Well the answer to this question is of course multi faceted. However it is fair to say the majority of the negative press surrounding the PM was linked to her mini-budget a few weeks ago.
From the outside looking in tax cuts sounded like a good idea of course – the theory was that this would stimulate economic growth hence making us all RICHER. So why did this ultimately backfire? Here’s my take on why it happened…
Liz Truss’ mandate was that she would strengthen the economy of the UK which was suggested to be stagnant. The economy however didnt need to be stimulated so much as the inflation beast needed to be tamed. A reasonable amount of inflation is acceptable however certainly not the rates we are currently seeing (10% etc). Add in to this the large amount of UK government debt as a further thing to consider.
When government debt gets very large the repayments also become very large. Think about it like this – if you borrow £1mil to buy a house versus £10mil to buy a house then naturally the repayments on the £10mil debt would be larger.
A government has to pay at least some of that debt every year to keep on top of repayments. Liz Truss’ plan was to basically fund tax cuts via borrowing more money.
If a country is already in a lot of debt then its creditors will naturally get nervous that it can fulfill its obligations to repay. The more we borrow the more nervous they get. When someone borrows money effectively they create an IOU to repay it back. The technical name for an IOU in this instance is of course a “BOND”. Specifically these are UK Government bonds or “GILTS”.
Now if we get a little shaky that someone will actually repay us then the value of the IOU will go down. We might even try to sell the IOU to someone else and reduce our risk. This is effectively what happened in this instance. The problem is that when those IOUs go down in value so does the net worth of the country given that many people/companies own bonds.
When individuals and companies lose wealth then they appear less creditworthy and can borrow less money. This means that their ability to obtain credit is much reduced. If this would have continued, then inevitably some of these groups would have went bankrupt – which is of course a very bad thing economically. The BOE had to step in to keep the price of these bonds afloat preventing this and printing MORE cash.

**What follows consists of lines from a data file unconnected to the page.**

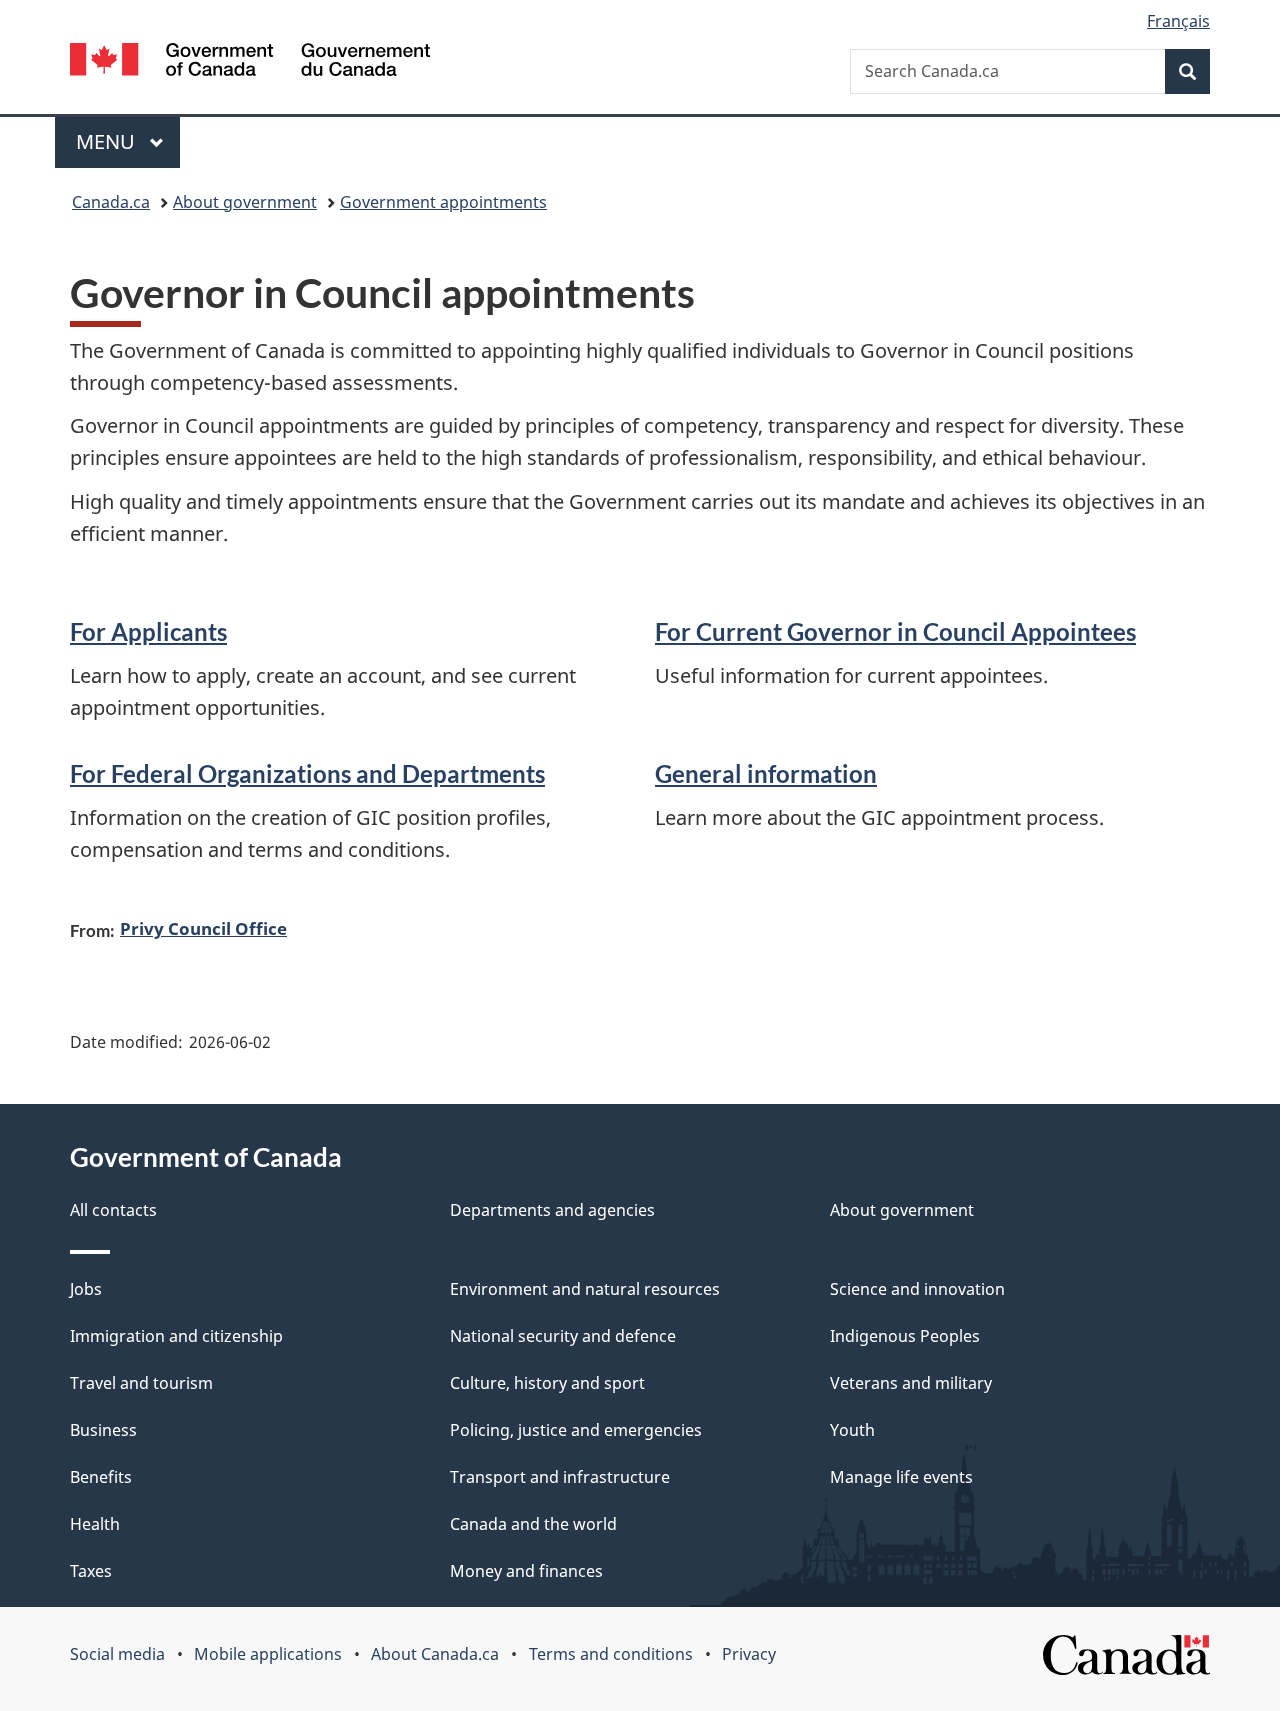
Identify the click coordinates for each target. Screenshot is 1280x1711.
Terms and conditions (611, 1654)
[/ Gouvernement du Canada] (250, 62)
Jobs (86, 1289)
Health (95, 1524)
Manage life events (901, 1477)
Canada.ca (111, 202)
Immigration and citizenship (176, 1336)
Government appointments (443, 202)
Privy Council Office (203, 928)
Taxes (91, 1571)
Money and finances (526, 1571)
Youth (852, 1430)
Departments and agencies (552, 1210)
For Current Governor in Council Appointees (895, 631)
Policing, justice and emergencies (576, 1430)
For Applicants (148, 631)
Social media (117, 1654)
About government (245, 202)
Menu (108, 141)
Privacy (749, 1654)
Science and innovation (917, 1289)
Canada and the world (533, 1524)
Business (103, 1430)
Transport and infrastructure (560, 1477)
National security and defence (563, 1336)
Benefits (101, 1477)
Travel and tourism (141, 1383)
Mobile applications (268, 1654)
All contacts (113, 1210)
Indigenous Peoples (905, 1336)
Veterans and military (911, 1383)
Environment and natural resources (585, 1289)
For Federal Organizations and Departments (307, 773)
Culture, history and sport (547, 1383)
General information (766, 773)
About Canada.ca (435, 1654)
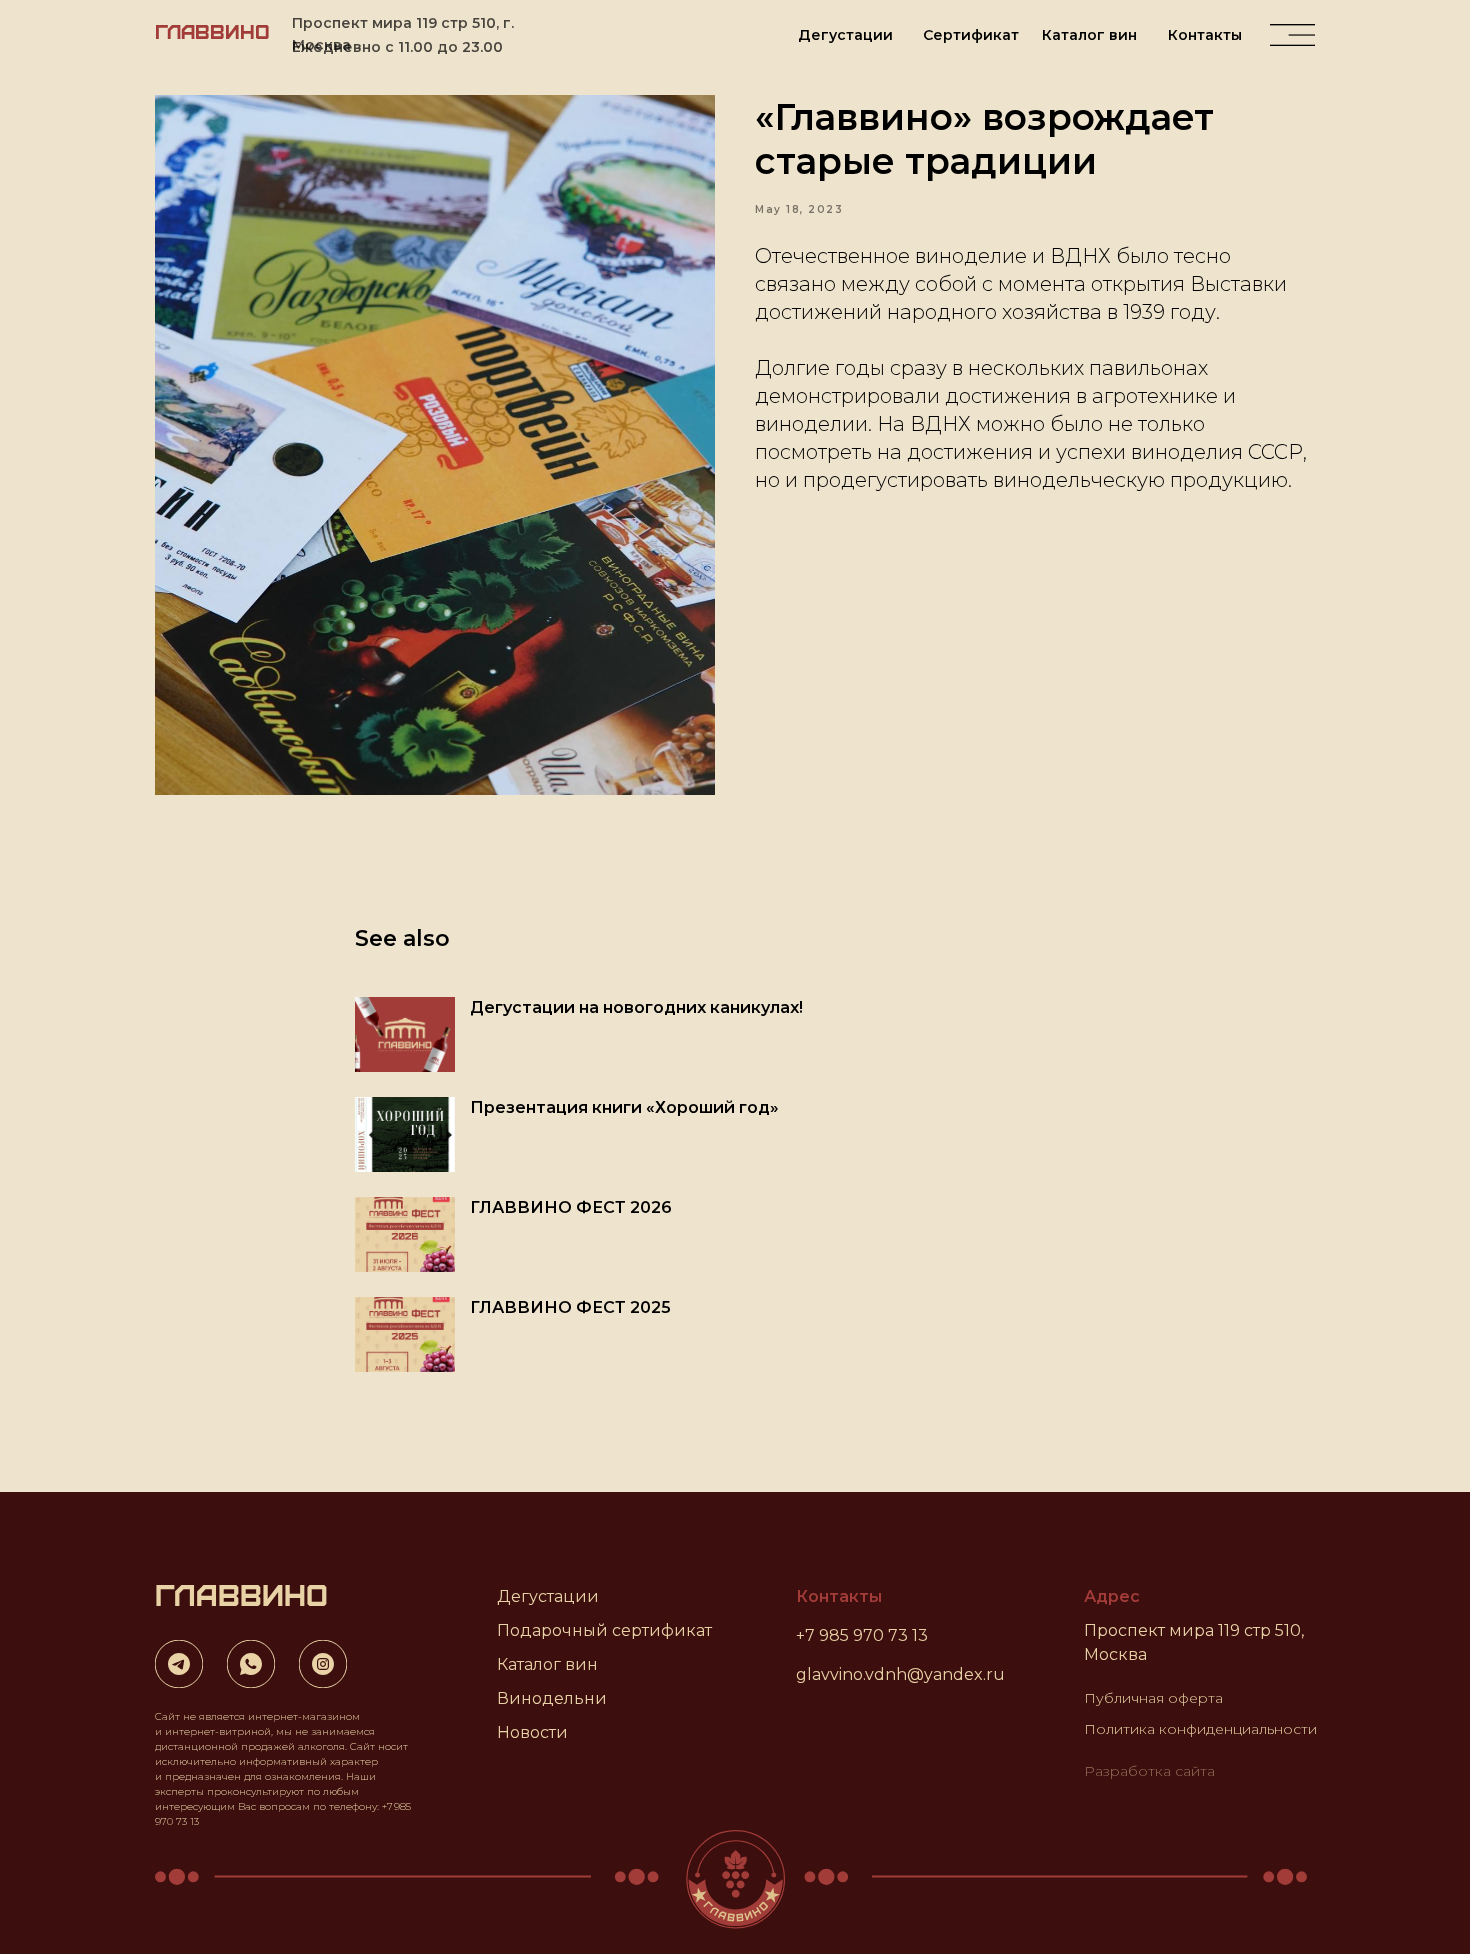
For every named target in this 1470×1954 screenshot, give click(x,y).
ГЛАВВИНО (212, 30)
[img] (1292, 35)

In short the issue arose from the fact that more money was being printed to boost an economy that didn’t really need to be boosted (in the short term at least) and worsening an already bad inflationary problem.
So, the entire point of the mini budget which was designed to make us all richer actually made many POORER.
That isnt to say that such a big play MAY have worked (unlikely but ultimately no one can 100% predict these things). This would have definitely thrown the traditional economic playbook into the wind if it did – it seems however that the public and her party lost faith before it could transpire.
Naturally there is more depth to this, the explanation above however is fundamentally what happened. I hope that my words have helped readers of this article obtain clarity on what led to today’s events.